ENTRIES SHOWN:
===============

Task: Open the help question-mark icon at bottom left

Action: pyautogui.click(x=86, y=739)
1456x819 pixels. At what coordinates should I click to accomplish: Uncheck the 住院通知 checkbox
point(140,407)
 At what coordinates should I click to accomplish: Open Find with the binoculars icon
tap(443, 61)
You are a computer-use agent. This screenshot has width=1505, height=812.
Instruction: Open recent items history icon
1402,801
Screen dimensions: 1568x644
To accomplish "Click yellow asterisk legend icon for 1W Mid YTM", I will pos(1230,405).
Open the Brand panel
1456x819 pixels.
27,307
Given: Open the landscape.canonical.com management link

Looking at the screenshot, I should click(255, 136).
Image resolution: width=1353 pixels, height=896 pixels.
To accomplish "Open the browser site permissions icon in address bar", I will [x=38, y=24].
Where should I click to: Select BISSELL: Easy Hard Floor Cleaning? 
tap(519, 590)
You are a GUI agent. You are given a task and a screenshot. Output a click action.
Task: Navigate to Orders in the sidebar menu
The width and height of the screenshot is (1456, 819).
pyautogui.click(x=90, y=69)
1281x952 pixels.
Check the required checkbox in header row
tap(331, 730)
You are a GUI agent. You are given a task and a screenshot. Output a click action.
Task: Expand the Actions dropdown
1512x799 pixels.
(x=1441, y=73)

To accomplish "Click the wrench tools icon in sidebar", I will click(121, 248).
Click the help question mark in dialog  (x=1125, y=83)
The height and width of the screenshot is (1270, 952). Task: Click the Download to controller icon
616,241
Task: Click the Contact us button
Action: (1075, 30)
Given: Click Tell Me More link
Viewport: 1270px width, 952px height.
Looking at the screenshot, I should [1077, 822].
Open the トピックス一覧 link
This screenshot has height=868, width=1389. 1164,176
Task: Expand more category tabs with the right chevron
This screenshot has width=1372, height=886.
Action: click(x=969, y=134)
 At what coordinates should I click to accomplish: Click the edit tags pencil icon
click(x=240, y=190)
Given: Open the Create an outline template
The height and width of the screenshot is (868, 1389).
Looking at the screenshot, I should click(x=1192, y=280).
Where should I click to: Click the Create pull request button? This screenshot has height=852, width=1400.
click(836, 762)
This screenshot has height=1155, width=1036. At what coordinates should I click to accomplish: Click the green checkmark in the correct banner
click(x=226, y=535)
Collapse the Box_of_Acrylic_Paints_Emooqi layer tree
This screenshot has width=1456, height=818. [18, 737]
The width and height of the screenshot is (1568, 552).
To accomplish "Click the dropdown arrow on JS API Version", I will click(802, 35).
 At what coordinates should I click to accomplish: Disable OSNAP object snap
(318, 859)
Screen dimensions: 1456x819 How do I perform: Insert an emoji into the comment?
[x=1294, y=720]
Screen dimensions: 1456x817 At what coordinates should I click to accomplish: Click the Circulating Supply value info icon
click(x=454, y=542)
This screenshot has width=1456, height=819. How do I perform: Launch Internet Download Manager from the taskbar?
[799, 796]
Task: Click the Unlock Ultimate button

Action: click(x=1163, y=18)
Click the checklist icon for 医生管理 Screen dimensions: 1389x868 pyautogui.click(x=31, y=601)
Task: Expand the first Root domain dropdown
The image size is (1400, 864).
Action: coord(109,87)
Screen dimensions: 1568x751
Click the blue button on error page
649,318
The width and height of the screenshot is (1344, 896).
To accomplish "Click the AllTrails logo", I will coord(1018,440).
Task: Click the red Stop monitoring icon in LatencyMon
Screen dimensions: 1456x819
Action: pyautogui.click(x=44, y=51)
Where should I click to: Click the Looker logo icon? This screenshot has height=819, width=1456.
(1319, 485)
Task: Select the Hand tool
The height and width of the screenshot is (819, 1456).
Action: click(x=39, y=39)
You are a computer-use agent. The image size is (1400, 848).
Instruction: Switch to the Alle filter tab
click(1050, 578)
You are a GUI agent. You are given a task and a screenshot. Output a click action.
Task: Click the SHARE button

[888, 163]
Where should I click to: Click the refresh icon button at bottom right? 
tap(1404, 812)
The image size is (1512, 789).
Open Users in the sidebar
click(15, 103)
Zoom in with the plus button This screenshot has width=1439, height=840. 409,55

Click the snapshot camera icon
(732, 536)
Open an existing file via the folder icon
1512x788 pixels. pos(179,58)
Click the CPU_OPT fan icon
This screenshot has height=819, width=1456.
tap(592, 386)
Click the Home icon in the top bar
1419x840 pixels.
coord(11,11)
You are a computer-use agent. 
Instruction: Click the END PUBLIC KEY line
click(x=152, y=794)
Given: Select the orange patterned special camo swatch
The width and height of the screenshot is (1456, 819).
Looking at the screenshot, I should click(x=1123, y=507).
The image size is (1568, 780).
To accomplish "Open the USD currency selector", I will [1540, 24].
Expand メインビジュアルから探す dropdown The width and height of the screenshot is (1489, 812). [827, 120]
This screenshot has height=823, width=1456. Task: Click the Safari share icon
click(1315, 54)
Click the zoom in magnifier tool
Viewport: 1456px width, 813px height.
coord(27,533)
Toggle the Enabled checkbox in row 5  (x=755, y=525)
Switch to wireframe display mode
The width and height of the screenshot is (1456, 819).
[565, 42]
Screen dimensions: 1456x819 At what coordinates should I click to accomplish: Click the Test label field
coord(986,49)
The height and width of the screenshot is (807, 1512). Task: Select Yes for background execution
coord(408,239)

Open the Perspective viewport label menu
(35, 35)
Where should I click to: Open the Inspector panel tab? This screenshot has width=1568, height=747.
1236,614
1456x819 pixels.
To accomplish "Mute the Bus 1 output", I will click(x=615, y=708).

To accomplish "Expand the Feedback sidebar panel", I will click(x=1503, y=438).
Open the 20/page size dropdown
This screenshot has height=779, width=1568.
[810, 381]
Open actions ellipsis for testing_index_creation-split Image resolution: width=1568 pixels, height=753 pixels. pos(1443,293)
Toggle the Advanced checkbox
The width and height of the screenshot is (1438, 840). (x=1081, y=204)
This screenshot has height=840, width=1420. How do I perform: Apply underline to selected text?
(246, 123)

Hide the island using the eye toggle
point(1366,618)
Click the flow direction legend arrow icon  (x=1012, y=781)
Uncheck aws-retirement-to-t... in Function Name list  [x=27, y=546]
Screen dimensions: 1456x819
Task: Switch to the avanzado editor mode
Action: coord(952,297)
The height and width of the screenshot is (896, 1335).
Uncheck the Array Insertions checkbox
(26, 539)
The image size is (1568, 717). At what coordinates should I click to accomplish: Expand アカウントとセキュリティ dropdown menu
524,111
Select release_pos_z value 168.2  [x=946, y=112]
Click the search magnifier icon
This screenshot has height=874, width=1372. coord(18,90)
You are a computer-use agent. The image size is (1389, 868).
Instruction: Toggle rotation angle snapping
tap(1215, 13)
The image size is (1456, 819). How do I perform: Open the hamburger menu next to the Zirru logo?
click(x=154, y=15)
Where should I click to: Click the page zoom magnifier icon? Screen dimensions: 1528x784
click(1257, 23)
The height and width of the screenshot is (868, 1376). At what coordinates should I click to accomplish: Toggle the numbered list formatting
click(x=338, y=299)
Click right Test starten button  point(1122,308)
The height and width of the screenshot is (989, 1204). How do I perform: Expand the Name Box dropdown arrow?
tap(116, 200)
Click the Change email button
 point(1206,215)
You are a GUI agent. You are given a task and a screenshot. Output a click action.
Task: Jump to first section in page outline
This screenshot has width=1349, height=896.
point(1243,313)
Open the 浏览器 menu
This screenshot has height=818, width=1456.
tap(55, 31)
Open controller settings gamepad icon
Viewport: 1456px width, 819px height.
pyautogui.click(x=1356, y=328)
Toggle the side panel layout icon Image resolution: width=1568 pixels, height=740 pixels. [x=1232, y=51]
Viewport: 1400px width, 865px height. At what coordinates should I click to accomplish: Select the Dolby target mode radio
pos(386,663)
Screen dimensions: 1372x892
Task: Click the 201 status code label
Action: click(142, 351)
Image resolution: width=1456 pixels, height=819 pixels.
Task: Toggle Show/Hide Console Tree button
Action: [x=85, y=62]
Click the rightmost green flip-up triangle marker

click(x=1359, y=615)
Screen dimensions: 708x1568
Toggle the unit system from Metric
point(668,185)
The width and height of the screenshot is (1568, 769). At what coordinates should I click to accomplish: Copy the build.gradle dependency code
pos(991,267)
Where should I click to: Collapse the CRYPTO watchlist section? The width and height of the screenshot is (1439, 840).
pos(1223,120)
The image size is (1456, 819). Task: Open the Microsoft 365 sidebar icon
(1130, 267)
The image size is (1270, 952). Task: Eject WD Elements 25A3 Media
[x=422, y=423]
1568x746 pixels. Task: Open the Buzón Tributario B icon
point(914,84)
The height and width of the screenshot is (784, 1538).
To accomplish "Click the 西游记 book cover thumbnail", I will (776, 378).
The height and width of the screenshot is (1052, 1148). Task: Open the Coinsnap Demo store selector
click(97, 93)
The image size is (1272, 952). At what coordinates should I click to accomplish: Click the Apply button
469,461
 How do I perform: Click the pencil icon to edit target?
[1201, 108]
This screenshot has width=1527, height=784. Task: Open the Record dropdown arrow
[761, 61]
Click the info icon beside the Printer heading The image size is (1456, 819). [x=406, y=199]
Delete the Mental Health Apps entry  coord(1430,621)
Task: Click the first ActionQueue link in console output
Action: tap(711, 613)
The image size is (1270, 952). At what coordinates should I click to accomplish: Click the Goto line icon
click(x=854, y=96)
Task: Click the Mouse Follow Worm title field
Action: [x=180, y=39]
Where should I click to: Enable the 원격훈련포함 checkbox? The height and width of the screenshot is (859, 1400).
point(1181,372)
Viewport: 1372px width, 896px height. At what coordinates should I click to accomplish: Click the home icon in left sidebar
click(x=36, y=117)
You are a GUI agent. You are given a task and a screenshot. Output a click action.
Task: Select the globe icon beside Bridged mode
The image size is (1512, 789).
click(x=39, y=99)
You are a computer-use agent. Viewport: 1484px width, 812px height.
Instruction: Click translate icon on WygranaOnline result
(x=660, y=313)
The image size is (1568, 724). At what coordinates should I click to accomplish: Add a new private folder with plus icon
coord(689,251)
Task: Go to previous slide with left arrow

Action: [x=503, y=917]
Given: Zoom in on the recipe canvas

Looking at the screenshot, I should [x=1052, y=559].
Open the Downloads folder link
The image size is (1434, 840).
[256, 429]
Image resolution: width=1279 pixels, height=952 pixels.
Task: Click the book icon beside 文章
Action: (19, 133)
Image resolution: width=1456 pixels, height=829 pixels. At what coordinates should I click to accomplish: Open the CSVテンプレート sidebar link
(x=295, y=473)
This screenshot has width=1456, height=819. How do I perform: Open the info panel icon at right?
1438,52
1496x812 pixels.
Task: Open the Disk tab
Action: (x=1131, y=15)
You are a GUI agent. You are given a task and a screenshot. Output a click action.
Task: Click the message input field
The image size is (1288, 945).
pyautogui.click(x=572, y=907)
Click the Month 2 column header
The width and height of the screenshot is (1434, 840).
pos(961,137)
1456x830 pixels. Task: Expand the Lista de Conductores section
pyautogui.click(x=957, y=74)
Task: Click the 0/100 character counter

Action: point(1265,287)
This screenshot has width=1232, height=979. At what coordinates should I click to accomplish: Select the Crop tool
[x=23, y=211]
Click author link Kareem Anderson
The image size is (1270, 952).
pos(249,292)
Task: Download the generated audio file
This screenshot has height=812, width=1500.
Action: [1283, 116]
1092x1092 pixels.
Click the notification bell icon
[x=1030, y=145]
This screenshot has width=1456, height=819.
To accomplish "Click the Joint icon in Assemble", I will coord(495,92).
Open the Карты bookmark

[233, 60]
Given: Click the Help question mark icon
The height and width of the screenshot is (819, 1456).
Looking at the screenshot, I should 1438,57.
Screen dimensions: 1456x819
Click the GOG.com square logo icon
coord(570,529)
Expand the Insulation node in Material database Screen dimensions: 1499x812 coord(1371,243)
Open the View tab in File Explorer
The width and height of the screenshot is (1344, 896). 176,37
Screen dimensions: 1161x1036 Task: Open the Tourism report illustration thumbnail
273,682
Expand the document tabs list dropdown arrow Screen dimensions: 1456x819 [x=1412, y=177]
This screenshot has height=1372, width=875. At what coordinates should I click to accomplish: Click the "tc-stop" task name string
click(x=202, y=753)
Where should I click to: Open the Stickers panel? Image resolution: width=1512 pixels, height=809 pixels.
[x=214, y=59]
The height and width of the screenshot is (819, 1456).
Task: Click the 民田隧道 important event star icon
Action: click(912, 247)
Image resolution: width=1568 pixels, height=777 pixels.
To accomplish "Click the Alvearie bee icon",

===============

WHAT TO DO: Search the records above for the string "tabs". Report each line that has it.

RESULT OF THIS EXERCISE:
Task: Expand more category tabs with the right chevron
Expand the document tabs list dropdown arrow Screen dimensions: 1456x819 [x=1412, y=177]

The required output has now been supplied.